There is something delicate about Marilyn Lerner and Nicole Rampersaud’s playing on ‘Brass Knuckle Sandwich’ that you miss the first couple of time you play it. At first, it all sounds like broad brushstrokes of sound. That ‘Susurration’ for example. It is all long, shrill, trumpet blasts from Rampersaud and harrowing piano tinkering from Lerner, but after you become a tune to it, you start to realise that there is a fragility to the playing. Lerner isn’t so much filling in the spaces left by Rampersaud, but she is adding patches of light to encounter the raspy blasts. It works fantastically well. We are giving a vibrant performance and an indication of what to expect on the rest of the album.

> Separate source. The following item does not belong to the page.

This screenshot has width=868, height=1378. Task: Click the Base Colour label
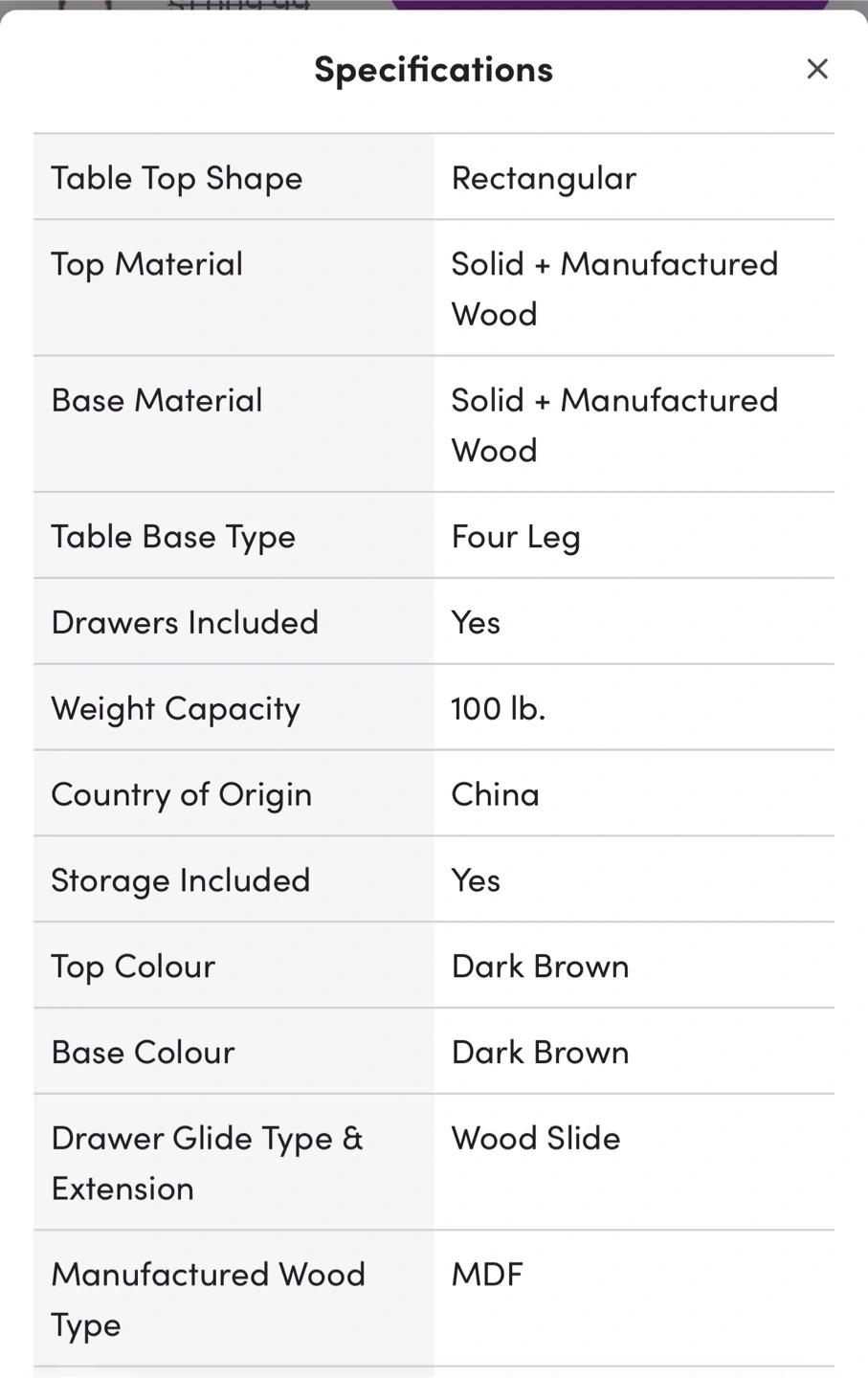[143, 1053]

    ‘Evermore’ is probably the most conventional track. Lerner’s piano is elegant and wouldn’t be out of place being played at a dinner party. The work runs are measured but with a slightly ominous edge. When Rampersaud comes in, around the halfway mark, her playing is more conventional and restrained.  It reminds me of the work of Marc Chagall. The paintings are lifelike but there is a level of abstraction to them that takes you by surprise. The same is true here. Lerner is playing some really beautiful motifs. It pulls at the heart, then Rampersaud comes in and, BAM, everything has a slightly off-kilter vibe to it. It’s the strongest track on the album.

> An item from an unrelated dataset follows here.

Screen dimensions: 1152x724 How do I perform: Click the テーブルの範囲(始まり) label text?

    At first, I thought that ‘Brass Knuckle Sandwich’ was an odd title, but after listening to it a few times it makes perfect sense. The knockout punch happened during ‘Rizoo’. The final track, ‘Rizoo’, is also the one that everything hangs on. The previous six have set out the aims and points for the performances. They have shown Lerner and Rampersaud’s regard, and disregard, for a convention. There have been eloquent melodies and bestially thrashings, but here it all comes together. To being with Lerner is taking the more collected route again. Her controlled work is delightful, with a playfulness that was missing on some of the earlier tracks. As with ‘Evermore’ it allows you to get comfortable with the piece. Rampersaud is again shrill, then around the halfway mark, the roles switch. Lerner starts to play more abstractly with Rampersaud playing in a more conventional manner. The change happens so slowly you almost miss it until it’s too late. What ‘Rizoo’ does it break our mindset of the previous six tracks. It changes our perceptions with not only what Lerner and Rampersaud are capable of, but what the album is about.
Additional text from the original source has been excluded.